Ultrasmall Tin Nanodots Embedded in Nitrogen-Doped Mesoporous Carbon: Metal-Organic-Framework Derivation and Electrochemical Application as Highly Stable Anode for Lithium Ion Batteries

- Sn-based metal-organic-framework (MOF) is prepared.
- Ultrasmall tin nanodots (2-3 nm) are embedded in nitrogen-doped mesoporous carbon.
- The Sn/C composite anode shows high capacity and ultralong cycle life.

This work reports a facile metal-organic-framework based approach to synthesize Sn/C composite, in which ultrasmall Sn nanodots with typical size of 2-3 nm are uniformly embedded in the nitrogen-doped porous carbon matrix (denoted as Sn@NPC). The effect of thermal treatment and nitrogen doping are also explored.
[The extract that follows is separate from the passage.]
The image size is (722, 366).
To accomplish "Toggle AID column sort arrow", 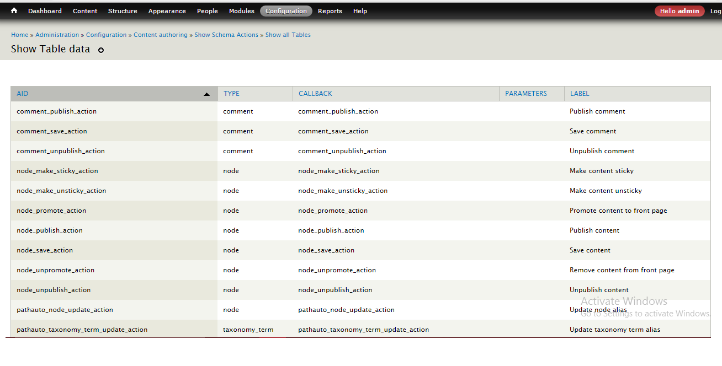I will (206, 94).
Owing to the delicate size control and confined volume change within carbon matrix, the Sn@NPC composite can exhibit reversible capacities of 575 mAh g−1 (Sn contribution: 1091 mAh g−1) after 500 cycles at 0.2 A g−1 and 507 mAh g−1 (Sn contribution: 1077 mAh g−1) after 1500 cycles at 1 A g−1. The excellent long-life electrochemical stability of the Sn@NPC anode has been mainly attributed to the uniform distribution of ultrasmall Sn nanodots and the highly-conductive and flexible N-doped carbon matrix, which can effectively facilitate lithium ion/electron diffusion, buffer the large volume change and improve the structure stability of the electrode during repetitive cycling with lithium ions.

284The Sn@NPC composite with ultrasmall Sn nanodots embedded in the nitrogen-doped mesoporous carbon is synthesized by a MOF-based approach and delivers good Li-storage properties.